To do> Below are records that contain pictures; transcribe the text exactly and omit the pictures.

Input for this task>
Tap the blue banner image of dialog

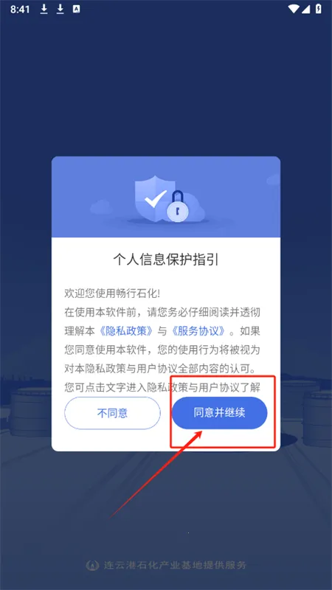pos(166,197)
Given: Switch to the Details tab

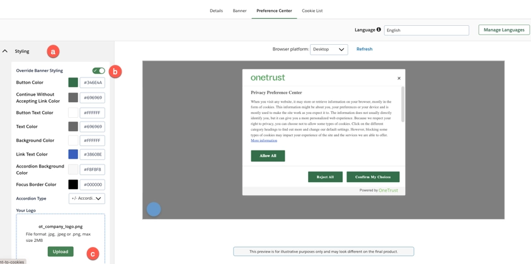Looking at the screenshot, I should [216, 11].
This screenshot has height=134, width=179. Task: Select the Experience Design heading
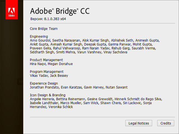click(x=44, y=83)
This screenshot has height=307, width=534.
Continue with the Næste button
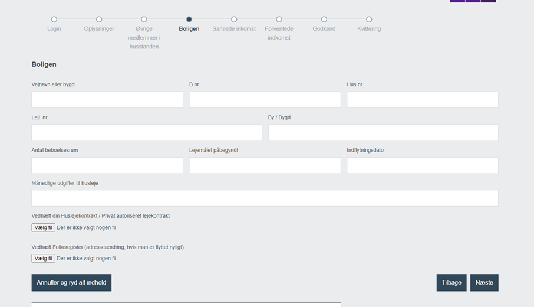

Answer below>
Tap the blue banner image of dialog

pos(166,197)
Given: Switch to the Details tab

Looking at the screenshot, I should [216, 11].
This screenshot has height=134, width=179. Task: Select the Experience Design heading
click(x=44, y=83)
This screenshot has height=307, width=534.
Continue with the Næste button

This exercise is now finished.